Book Recommendations (3:31)
Any books by Gail Godwin, James Harriot, Robert Caro, and J.R.R. Tolkein
Most Treasured Travel (23:31)
Sharon has greatly enjoyed traveling to Italy both for science and for leisure. She studied abroad in Milan, and it was amazing to be immersed in the Italian language and to get to know the city. Since then, Sharon has visited Rome, Capri, the Italian Riviera, Siena, and other fantastic places in Italy. Beyond Italy, Sharon has enjoyed exploring a variety of places in the U.S. that she may not have otherwise visited. During her travels, it has been a joy to meet new people, and some of these chance encounters have led to long-term collaborations and friendships.
Quirky Traditions and Funny Memories (27:20)
When Sharon was a PhD student, there was a faculty member who was well-known for hosting sensational Halloween parties every year. People from various departments in the University dressed up and participated in the festivities. One year, Sharon straightened her hair, put on her finest bell bottom jeans, and went to the party dressed as a hippie. It was fun to see that many of the people she knew who took their work very seriously at the university didn’t take themselves too seriously at the party.
Advice For Us All (30:21)
Try to get comfortable with leaving a silence before you respond to something that someone says. It is common to try to formulate your response while someone is talking to you, and this can prevent you from fully listening and taking in what the other person is saying. Also, dedicate yourself to doing what you love and what you think is important.
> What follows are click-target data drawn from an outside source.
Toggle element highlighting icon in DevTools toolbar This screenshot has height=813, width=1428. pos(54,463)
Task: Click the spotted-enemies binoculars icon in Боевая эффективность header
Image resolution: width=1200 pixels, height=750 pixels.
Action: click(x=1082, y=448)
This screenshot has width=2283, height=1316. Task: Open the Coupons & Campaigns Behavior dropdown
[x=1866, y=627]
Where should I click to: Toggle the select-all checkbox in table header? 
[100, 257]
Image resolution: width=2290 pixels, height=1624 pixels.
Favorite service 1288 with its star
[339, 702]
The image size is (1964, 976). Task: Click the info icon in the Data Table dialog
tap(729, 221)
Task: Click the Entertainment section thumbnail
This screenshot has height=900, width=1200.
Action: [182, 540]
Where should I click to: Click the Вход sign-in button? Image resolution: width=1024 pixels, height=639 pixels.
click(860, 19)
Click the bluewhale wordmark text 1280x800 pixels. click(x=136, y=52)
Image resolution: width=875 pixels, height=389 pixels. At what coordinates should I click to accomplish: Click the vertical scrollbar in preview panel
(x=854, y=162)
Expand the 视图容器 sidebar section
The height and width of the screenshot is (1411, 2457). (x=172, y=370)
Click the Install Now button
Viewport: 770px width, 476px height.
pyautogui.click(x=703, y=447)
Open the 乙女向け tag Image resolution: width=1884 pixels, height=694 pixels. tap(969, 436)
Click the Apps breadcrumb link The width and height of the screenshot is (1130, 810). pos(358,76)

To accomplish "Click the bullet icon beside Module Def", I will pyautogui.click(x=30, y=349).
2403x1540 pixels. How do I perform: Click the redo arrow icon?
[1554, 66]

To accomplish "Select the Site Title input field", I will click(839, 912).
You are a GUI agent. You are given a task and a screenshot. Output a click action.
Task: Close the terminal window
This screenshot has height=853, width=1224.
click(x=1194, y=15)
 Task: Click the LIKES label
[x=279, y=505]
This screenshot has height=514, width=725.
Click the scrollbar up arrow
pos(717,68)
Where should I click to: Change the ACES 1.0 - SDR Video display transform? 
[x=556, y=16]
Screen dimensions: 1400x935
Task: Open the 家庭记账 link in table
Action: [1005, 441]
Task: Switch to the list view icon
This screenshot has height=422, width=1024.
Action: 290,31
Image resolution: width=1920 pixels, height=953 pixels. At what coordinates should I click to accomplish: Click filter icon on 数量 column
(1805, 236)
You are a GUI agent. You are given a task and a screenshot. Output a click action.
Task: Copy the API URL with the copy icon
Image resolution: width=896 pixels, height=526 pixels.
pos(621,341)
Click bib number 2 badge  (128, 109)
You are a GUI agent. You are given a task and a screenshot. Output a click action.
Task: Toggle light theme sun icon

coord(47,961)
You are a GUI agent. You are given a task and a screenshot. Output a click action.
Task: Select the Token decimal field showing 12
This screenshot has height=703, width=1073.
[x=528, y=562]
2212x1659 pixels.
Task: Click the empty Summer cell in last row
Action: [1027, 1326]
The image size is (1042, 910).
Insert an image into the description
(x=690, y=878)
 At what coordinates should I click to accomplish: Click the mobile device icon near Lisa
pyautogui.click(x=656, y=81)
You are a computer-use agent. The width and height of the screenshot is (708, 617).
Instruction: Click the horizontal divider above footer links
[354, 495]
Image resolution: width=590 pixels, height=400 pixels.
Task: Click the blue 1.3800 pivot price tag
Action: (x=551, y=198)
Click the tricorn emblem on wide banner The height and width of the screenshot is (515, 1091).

Dr. Sharon Antonucci is a clinical researcher and speech-language pathologist who specializes in aphasia and aphasia rehabilitation. Her research focuses on semantically-guided lexical retrieval, the neural substrates of language processing in adults, and developing treatments for lexical retrieval deficits for individuals with aphasia. The work in her laboratory combines MRI brain imaging with behavioral language assessment and treatment. Current projects include examining how damage to specific regions of the brain can affect word retrieval, as well as how understanding of these brain-behavior relationships can better inform the development of treatments for word retrieval impairments. Sharon has served as an ad hoc reviewer for a number of academic journals and as an associate editor of the American Journal of Speech-Language Pathology. She is a member of the Academy of Aphasia, American Speech-Language andHearing Association (ASHA), ASHA SID 2: Neurophysiological and Neurogenic Speech and Language Disorders, the International Neuropsychological Society, and is an associate member of the Academy of Neurologic Communication Sciences and Disorders. Sharon is also pleased to be a member of the National Aphasia Association Advisory Council.